Twenty-one years ago, after 23 days in the hospital, I gave birth to my daughter three months early. I’m reflecting today on the kindness of God, the many answered prayers, the love of family and friends who helped us through those many months, and a few lessons I took away.

Remember What You Believe.

When I first was admitted to the hospital, labor started and couldn’t be stopped, even with the drugs, and I was going to deliver her around 24 weeks when she likely wouldn’t survive. They rushed in prepping me for surgery that night. It scared me. A sweet nurse came over and basically said in a kind way, “I know you are a Christian. You need to remember what you believe.” With that, I was able to calm down, to pray, to breathe, and the contractions started to slow. We got three more weeks.

Just for Today.

Every day, the chaplain would come in my hospital room and say, “You made it another day. Just for today.” And she’d encourage me to go one day at a time, waiting on and trusting in the Lord. That chaplain was so kind. When I finally had the surgery, she stood in the operating room and prayed over me.

God is involved in all life’s details. 

I’ve written about this before here, but this was such a key time in my life of seeing how intimately God was involved in all the details. It convicts me again: why should we fear?

God works miracles.

We saw many miracles, too many to list here, some of which I’ve likely written about before. The situation was rare and life-threatening, one most doctors never treat a case of. The high risk doctor told me after everything was safely over, “Your daughter is a miracle. People don’t believe in miracles today, but she is a miracle.” 

God can use suffering.

God can use suffering and the events of our lives so uniquely to draw us to Himself, to know Him in ways we never would have known Him otherwise, as we turn to Him.

After my son’s birth two years prior, I had been very sick, and my response at that time was to be angry about it, at one point to literally shake my fist, and to feel as though this wasn’t fair because I deserved to be “enjoying my baby” like everyone said. When my heart was rebellious toward God, I didn’t learn much and in fact grew in bitterness of heart.

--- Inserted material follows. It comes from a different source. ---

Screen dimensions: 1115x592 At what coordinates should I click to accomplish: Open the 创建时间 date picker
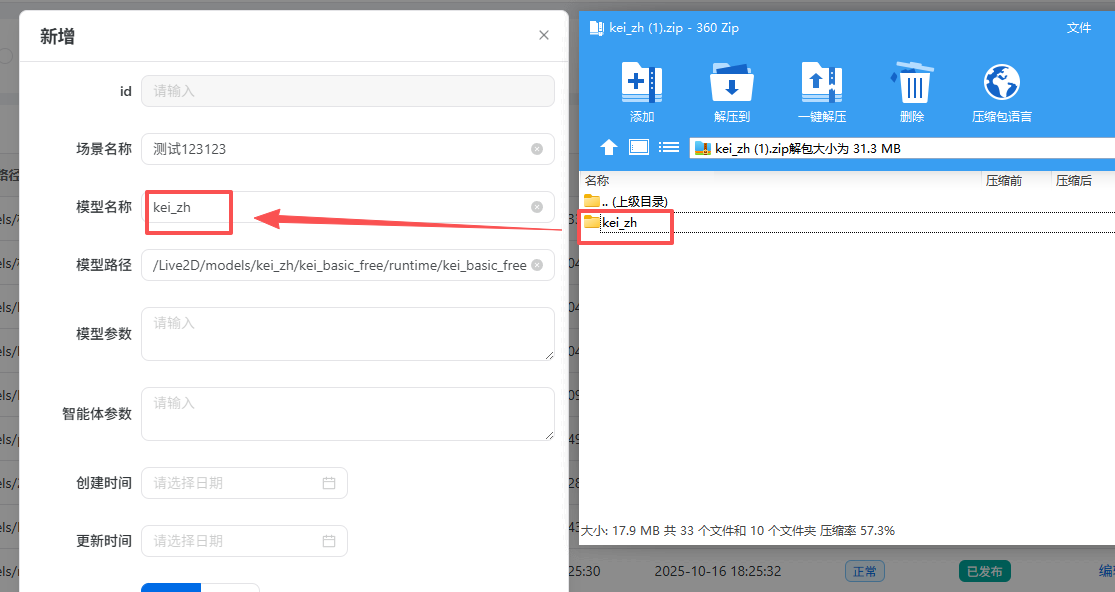pyautogui.click(x=245, y=483)
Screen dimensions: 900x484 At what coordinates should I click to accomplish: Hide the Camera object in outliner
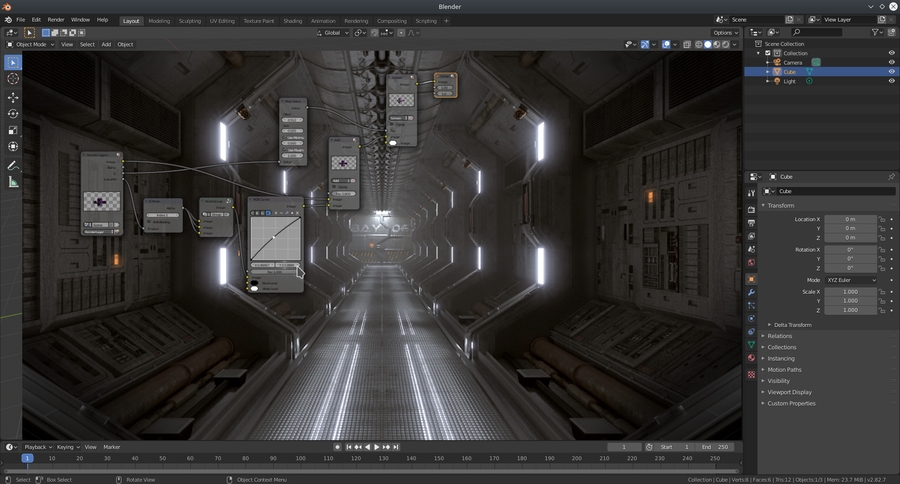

But in this next incident with my daughter, as I faced my own mortality, I turned to God, realizing I didn’t want to repeat that same response of a hard heart. I came to know God more and find that HE was the gift that I was looking for all along, not just the gifts He could give me. I praise Him and rejoice in Him, our miracle-working, personal, loving God who is writing stories with our names on them, for our good and His glory. He is so worthy of our praise and trust!